In the other photo, you can see the solid Deep Red back of the piece with a polish. There is a little devitrification but that was easily fixed with a quick sandblast. You could also refire with a layer of fine clear frit or maybe use fine diamond pads to remove it.

Back of Fused Glass Platter

Something to keep in mind here, if you have a need to sandblast the front (top) of the piece where the part sheet is showing, you will need to mask up the part sheet.

The pattern of the part sheet, in this case, is thin because it was created with fine frit. Sandblasting will remove the pattern. If you’ve made a part sheet with solid pieces of glass, you won’t have a problem.

If I have to do this, I usually use tough tape, like duct tape. This seems to last in the sandblaster, as long as you don’t hover over it for too long.

Fire Polish & Slump

After sandblasting and a clean I then performed a fire polish of the piece with the face-up. Obviously, face up so I achieve a nice polish on the top of the piece. After all, this is what everyone will first see.

The firing schedule is below.

This results in a nice polish on the top surface and a little texture on the bottom. Sorry, but forgot to take a photo of the result.

The mould was then prepared with boron nitride, the piece added, and into the kiln for a slump. The firing schedule is below.


I love this piece. The complex part sheet pattern with the simple border seems to work well.

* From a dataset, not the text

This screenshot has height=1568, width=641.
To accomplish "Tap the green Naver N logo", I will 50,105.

Of course, make your own part sheet and let your creativity reign. Just try things. You’ll be surprised by the result. Almost any pattern will inspire some design.

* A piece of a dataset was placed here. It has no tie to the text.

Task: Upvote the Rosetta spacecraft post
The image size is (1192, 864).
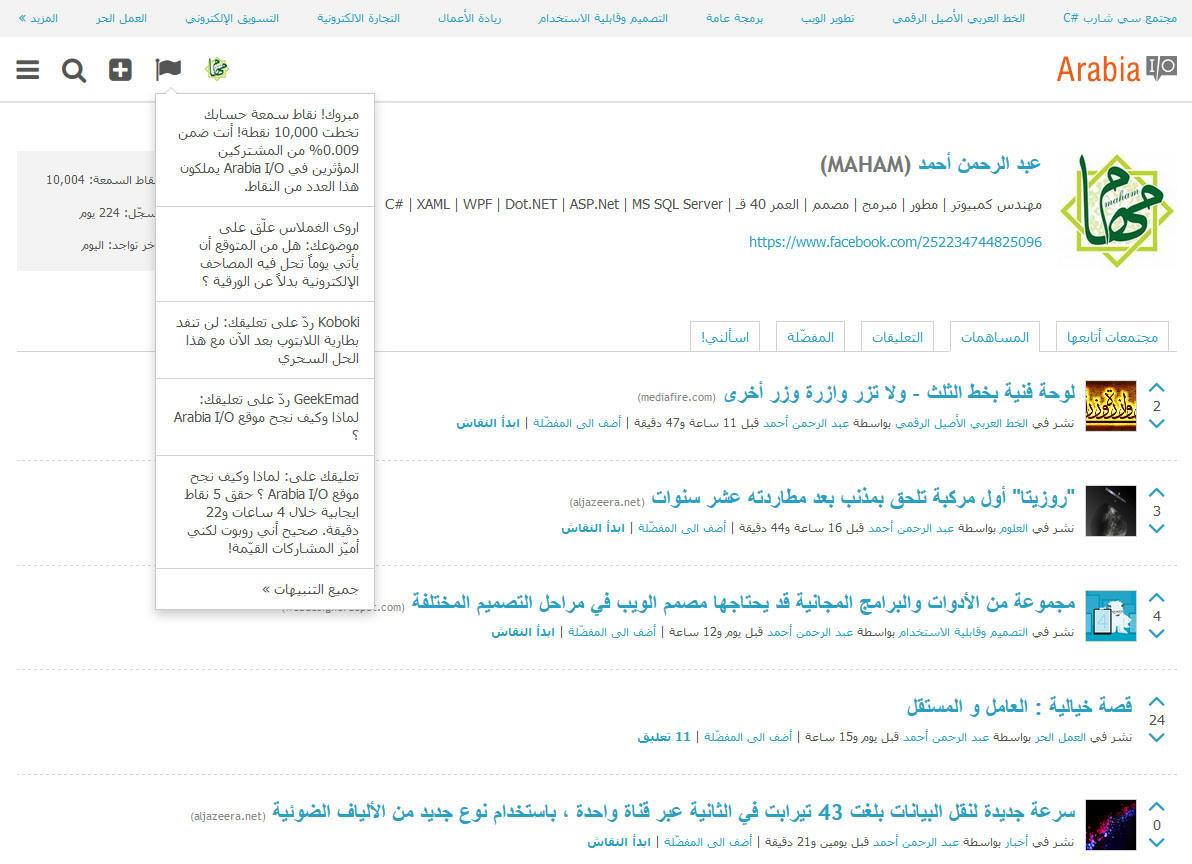Action: click(x=1157, y=493)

Other than the little bit of devit, I didn’t have any problems with this piece. Just remember to perform the initial full fuse with it facing down.

Any questions, please ask in the comments below and I hope you give it a go.

Finished Art Glass Platter

Firing Schedule

Please be aware that all kilns fire differently and this schedule may not produce the same results in your kiln.

Full Fuse – Magic Flying Carpet

SegmentRate ºC (ºF) /hrTarget ºC F)Hold (mns)
1. Release200 (392)535 (995)30
2. Bubble200 (392)675 (1247)15
4. ProcessFull805 (1481)5
5. AnnealFull482 (900)90
6. Cool83 (181)370 (707)0

Fire Polish – Magic Flying Carpet

SegmentRate ºC (ºF) /hrTarget ºC F)Hold (mns)
1. Release222 (432)535 (995)30
2. Process333 (631)725 (1328)15
2. AnnealFull482 (900)90
3. Cool83 (181)375 (707)0

Slump – Magic Flying Carpet

SegmentRate ºC (ºF) /hrTarget ºC F)Hold (mns)
1. Process167 (333)630 (1166)5
2. AnnealFull482 (900)90
3. Cool56 (133)375 (707)30

4 thoughts on “Fusing a Part Sheet Platter ‘Magic Flying Carpet’”

    1. Hi Joyce
      It’s sitting on a stand I made. But you could put bumpons on it. I’ve done that with other platters of the same shape. Just need big ones. I prefer a stand as it doesn’t affect the piece at all.
      Hope this helps

  1. Hi Jeff,
    Beautiful piece. I have read some about parts sheets but haven’t made any, you’ve inspired me to give it a try. I was never taught to fire a piece face down, thanks for sharing that information and thanks for always sharing your firing schedule.